Ben de yukarıda yazılanlardan fikir edindim. Ama yine de metnin bütününü okumadığım için oyun hakkında yorum yapmayı uygun bulmuyorum. Ne zaman ki oyun metni elime geçer; işte o zaman bir edebiyatçı gözüyle oyun hakkındaki görüşlerimi kaleme alırım. Bunu da tamamen tarafsız bir gözle yapacağımdan hiç kimsenin endişesi olmasın…
“Yangın Yerinde Kabare” oyunu neden bu kadar konuşuldu? Konuşuluyor? Düşünün bir kere, daha oyun bilinmeden, meydana dahi çıkmadan “Sansüre uğradı!” yaygarası yapıldı. Çağdışı olarak nitelediğimiz sansür yaygarası sanki de bilerek ve isteyerek ortaya atıldı. Çünkü bizim toplumumuzda ezilmişe karşı, mağdur olana karşı, zorda olana karşı hep bir acıma hissi duyulur. Ona veya onlara karşı koruma duygusu artar. Toplumumuz da ister istemez ezilenin yanında olur hep. Böylece oyunun adı daha şimdiden duyurulmuş oldu.
Ben öyle sanıyorum ki, bu sansür iddiası, tamamen kasıtlı olarak ortaya atıldı. Böylece halkımızda bir merak uyandırılmış oldu. Günlerdir bu haberle çalkalanan ülkemizde, başka bir şey konuşulmaz oldu. Oyun, o kadar çok konuşuldu ki şimdi herkes bu oyunu merak ediyor.
Büyük ihtimalle oyun, bir şekilde bir yerde, birilerinin desteği ile oynanacak. Tabii, oyun, şimdiden sansürlü damgasını yiyip konuşulduğu için, bazı kesimler, destek amaçlı izlemeye koşacak. Bu kadar reklamdan sonra kim olsa koşar oyuna... Merak unsuru daima ön plana çıkar çünkü. Bu merakın giderilebilmesi için de tek yol oyuna gidip izlemek olacaktır. Ben olsam ben de giderim oyuna.
Kıbrıs Türk Devlet Tiyatroları’na yeni atanan Müdür, “Oyunun sansüre uğramadığını, Denetleme Kurulu’nun oyundaki bazı bölümleri uygun bulmadığını, bu sözlerin değiştirilmesi halinde oyunun oynanabileceğini veya yazarın-yönetmenin başka bir oyunu da oynaması halinde kendisiyle çalışabileceklerini” belirtiyor. Bence de gerçekten güzel bir açıklama. Zaten sansürü bu zamanda hiç kimse kabul etmez ve etmiyor.

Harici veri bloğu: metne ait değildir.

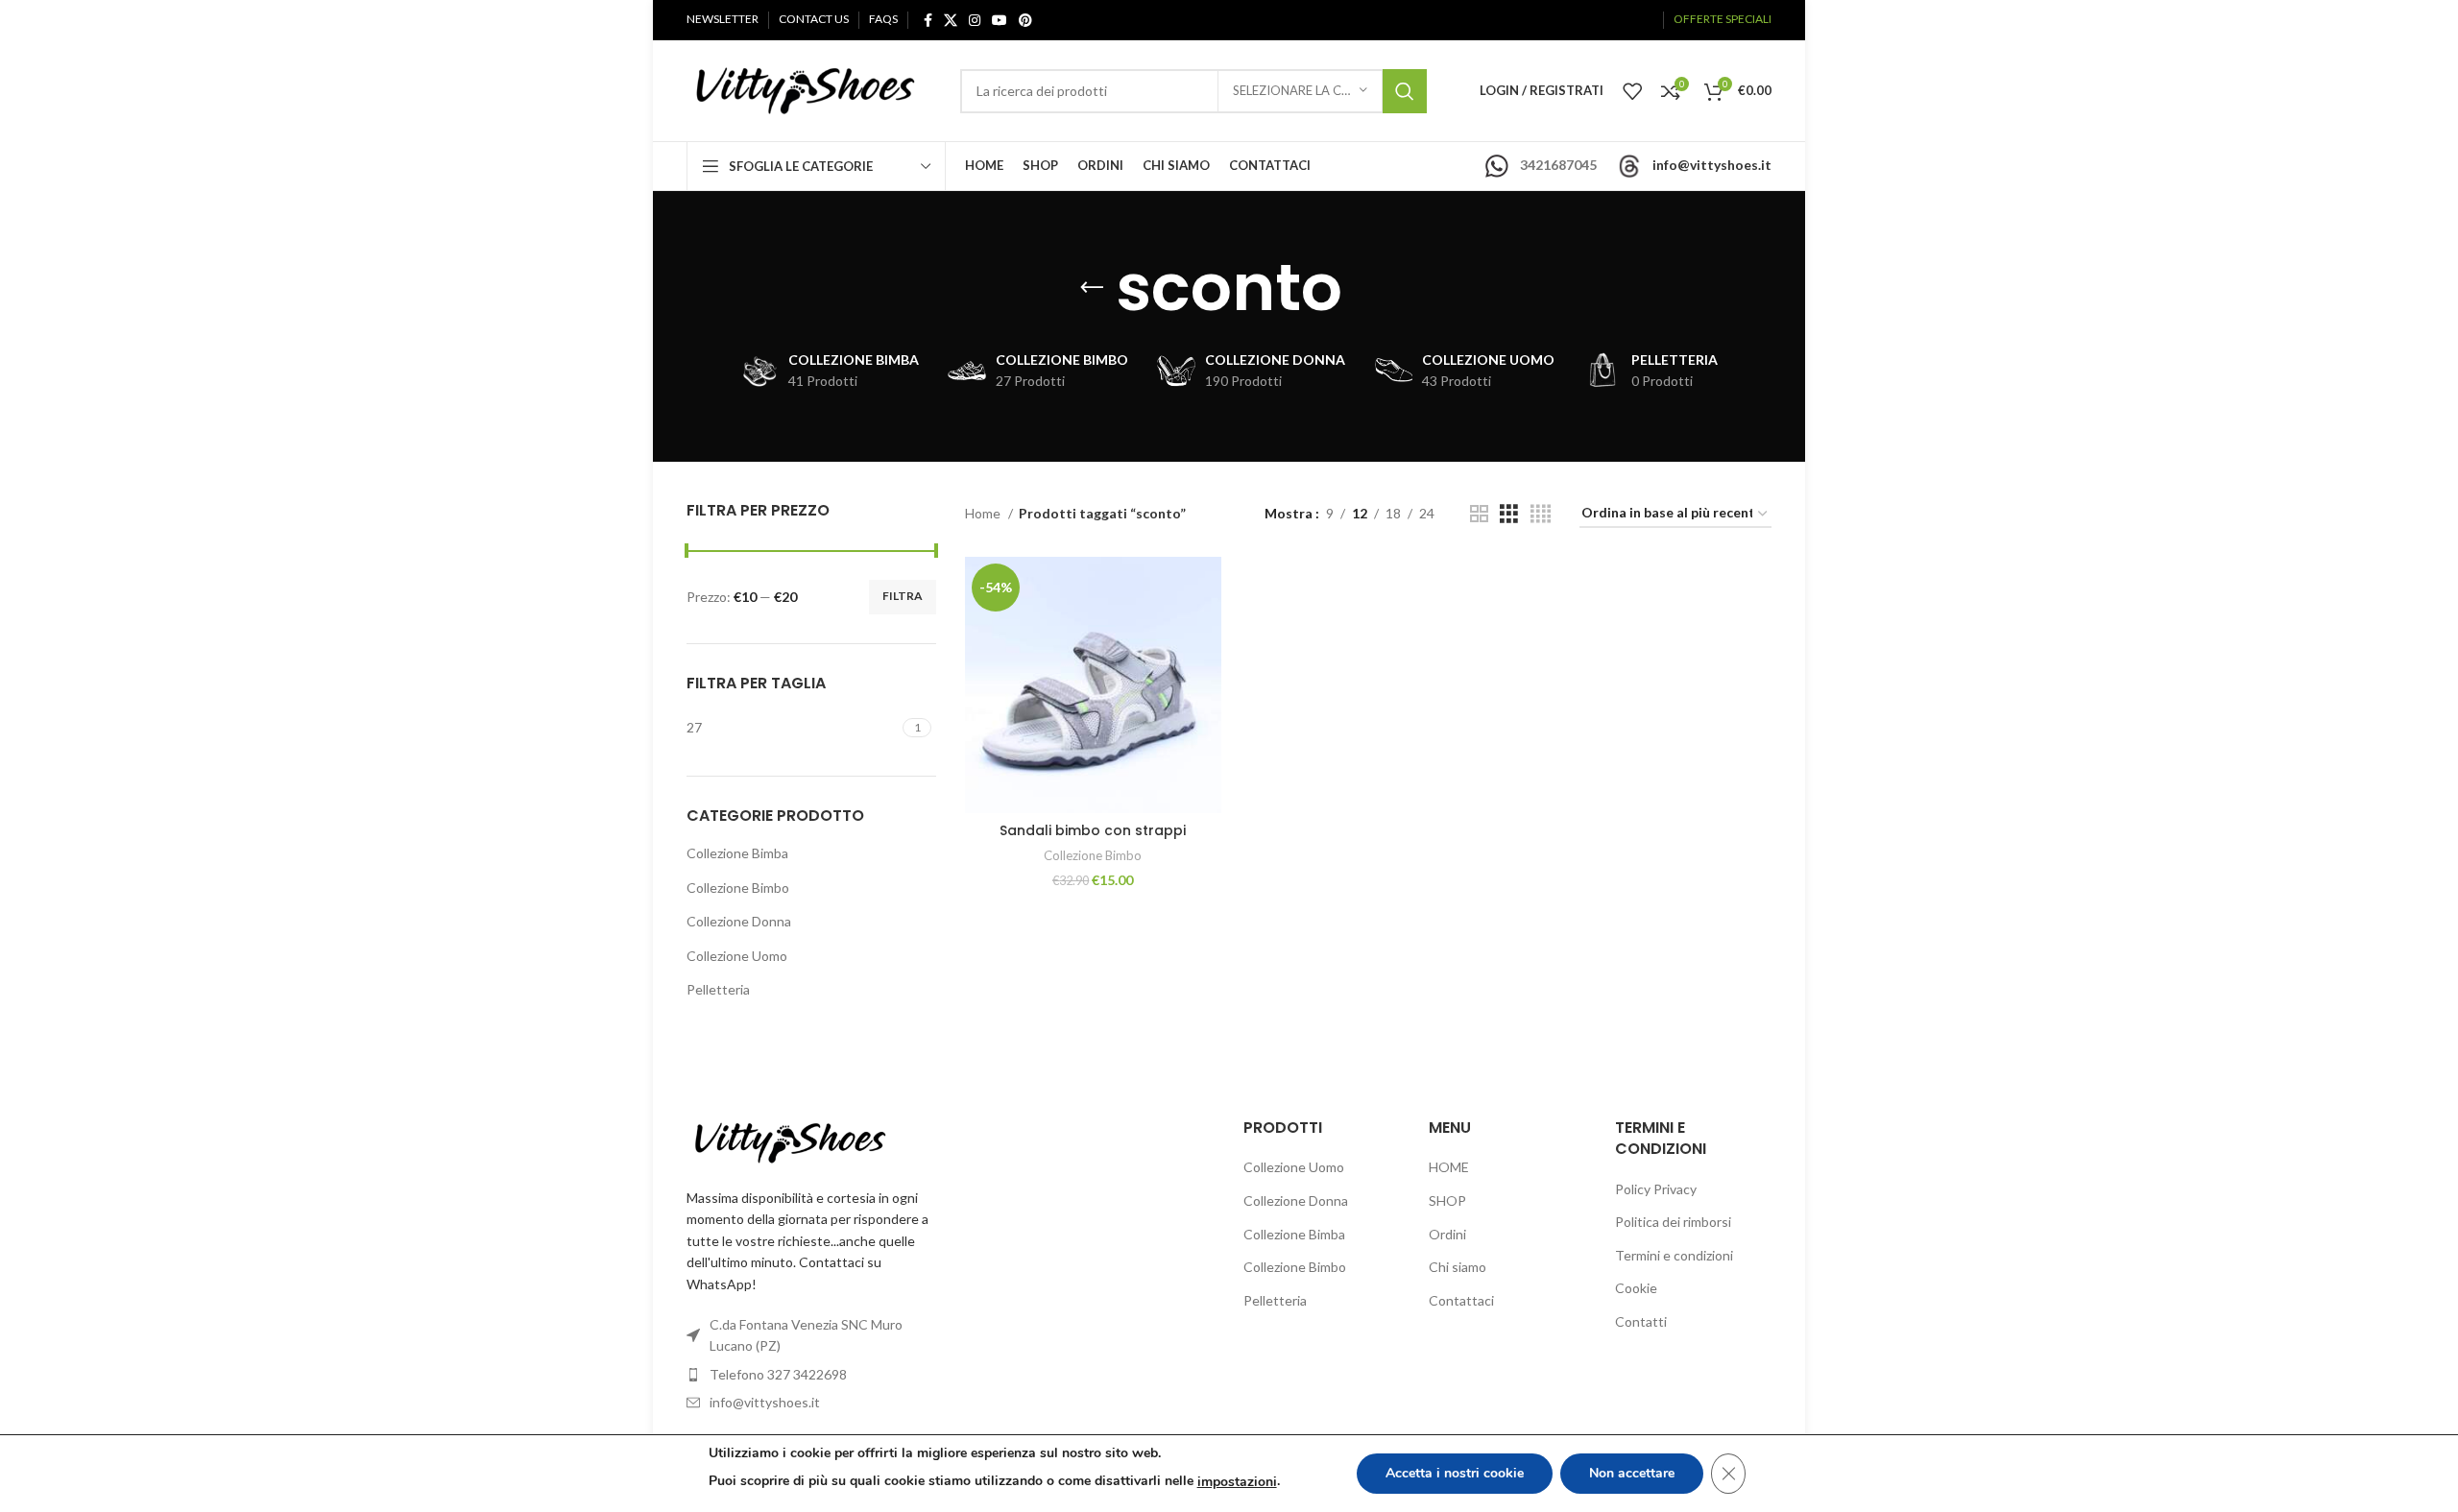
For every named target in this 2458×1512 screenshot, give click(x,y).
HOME (1449, 1167)
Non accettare (1632, 1473)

Yapılan iş tamamen yasal ve doğru. Yasakçılıkla, sansürle hiç bir ilgisi yok. Yasa, edebi kurula oynanması gereken oyunlar için yetki vermiş. Bu kurul da Devlet Tiyatroları’nın oynayacağı oyunları belirler, tespit eder veya iptaline karar verir. Kurulda kimler vardır? Bu kurulda Devlet Tiyatroları Müdürü, Bakanlıktan 2 Müdür, 1 Dramaturg bulunur. Oyunların oynanmasına da tamamen bu kurul karar verir. Yetki ondadır. Yasa böyle öngörmüştür.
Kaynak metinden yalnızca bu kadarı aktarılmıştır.